Um viva a primavera! e às bombas de morango! (e que ninguém descubra que tb prefiro o outono/inverno rs)beijo querida

Maria Luiza disse...

De fato, Rosana, você acordou seu passado de forma linda e tocante. Acho que todas, tivemos uma confeitaria na infância que nos deslumbrava pelos novos sabores,aromas texturas diferentes dos doces de casa. O meu era o sorvete aos domingos depois da missa!
Gosto muito da primavera e do inverno mais que ao verão. Bombas de morango! Hummm! Diferente! Grande abraço!

Ivani disse...

Olá minha amiga Rosana, lembranças deliciosas essas!
seu modo de escrever sempre me encanta, e essas lembranças me deixaram comovida. Sempre gostei muito de bombas. Por aqui elas também se chamam bombas.
As carolinas são mais redondinhas, menores.
Sua primavera começou em grande estilo! doces e flores maravilhosos.
que ela continue alegre e colorida.
um grande abraço com todo meu carinho. beijo.

Vania Lacerda disse...

Lindo seu texto! Adorei ver as palmas, que são as flores que enfeitavam a casa de minha infância. As cores variavam, mas sempre palmas, uma dúzia...
Ah, também gosto do inverno. E também do verão, da primavera, do outono... Gosto quando faz sol, e tambem quando chove!

Elba Pessanha disse...

Gente...que blog lindo!

Anita disse...

Sabe aquele momento no programa do Jô qdo o entrevistado agradou e o pessoal não quer q termine e em coro fazem: Ahhhhhhhhhhhhhh, pois é assim que me sinto qdo seus textos acabam... me pego dizendo: ahhhhhhhhhh acabou? É sério, sou fã da sua escrita, é envolvente e nos leva pra dentro da história.
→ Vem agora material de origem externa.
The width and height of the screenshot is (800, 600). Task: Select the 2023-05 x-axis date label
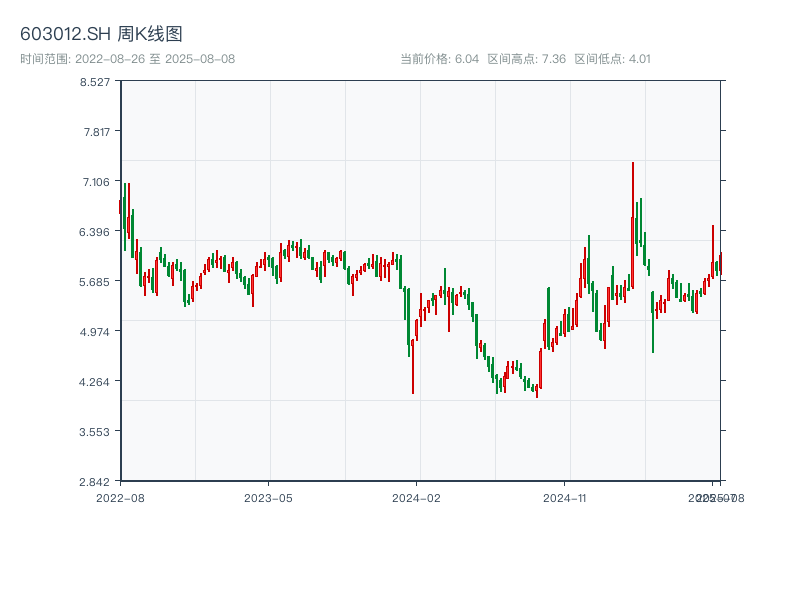(x=268, y=497)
Mas falando de bombas, elas tbem marcaram minha infância, ficava eufórica qdo minha mãe me levava para lanchar na Confeitaria Colombo, e sempre pedia bombas, hummmmmmmmm e a sua está com uma cara deliciosa... bjs

Luma Rosa disse...

Oi, Rosana!!
Assim se constrói nossas lembranças afetivas - o cheiro, paladar e a projeção visual! Na maioria das vezes, as memórias são da nossa casa, do nosso porto seguro! Esse é o sentido da felicidade!! Beijus,

Fabiano Mayrink Isenhour disse...

Pois é Rosana nessa vida nem tudo dá certo sempre, o que não podemos nunca desanimar! :) que delicia de doce, doces com frutas são os meus prediletos! não gosto muito de doce que é extremamente doce!

Solange Fernandes disse...

É aprimavera me lembra morangos também. Lembro de uma vizinha que tinha plantado nos fundos de casa. Sempre que ia buscar temperos para minha mãe nesta época, os pés de morangos estavam vermelhos e carregados.
Passamos por sufoco nos últimos dias, mas graças a tantas orações, o pior passou. Obrigada pelo carinho, também te considero uma amiga próxima.
Vou ter que passar uns dias do teu lado do rio. Até passar a catapora, e voltar para minha casa.Bjs

Ana disse...

Oi Rosana!

Seu blog é uma delícia,cada receit hummmm...,parabéns!

Um belo fim de semana,t+!

Taia Assunção disse...

Estou lendo seus textos e sorrindo...tamanha doçura. De vez em quando, o chef do restaurante do condomínio faz bomba...uma delícia. A igreja no dia do meu casamento, foi decorada com palmas brancas, coisa mais querida. Tão bom relembrar...beijocas doces.